*Direction*: Please copy out every text line of the data below word for word, leaving out the pictures.

*Available records*:
--- Begin ---

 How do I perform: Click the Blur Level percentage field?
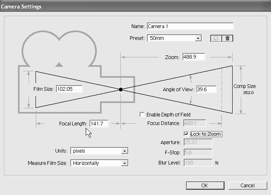point(198,163)
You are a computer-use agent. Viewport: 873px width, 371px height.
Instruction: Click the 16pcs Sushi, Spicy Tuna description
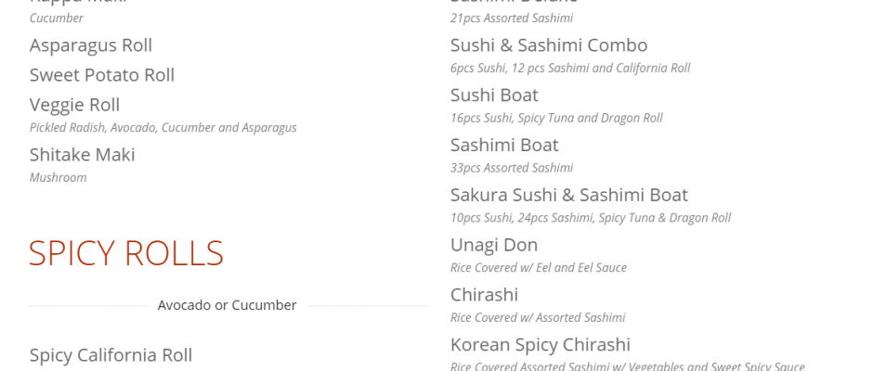pyautogui.click(x=555, y=119)
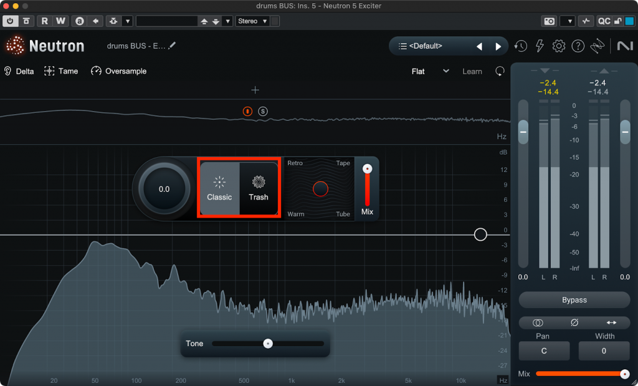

--- End ---

*Exercise answer*:
 How do I perform: Click the Blur Level percentage field?
point(198,163)
You are a computer-use agent. Viewport: 873px width, 371px height.
Instruction: Click the 16pcs Sushi, Spicy Tuna description
pyautogui.click(x=555, y=119)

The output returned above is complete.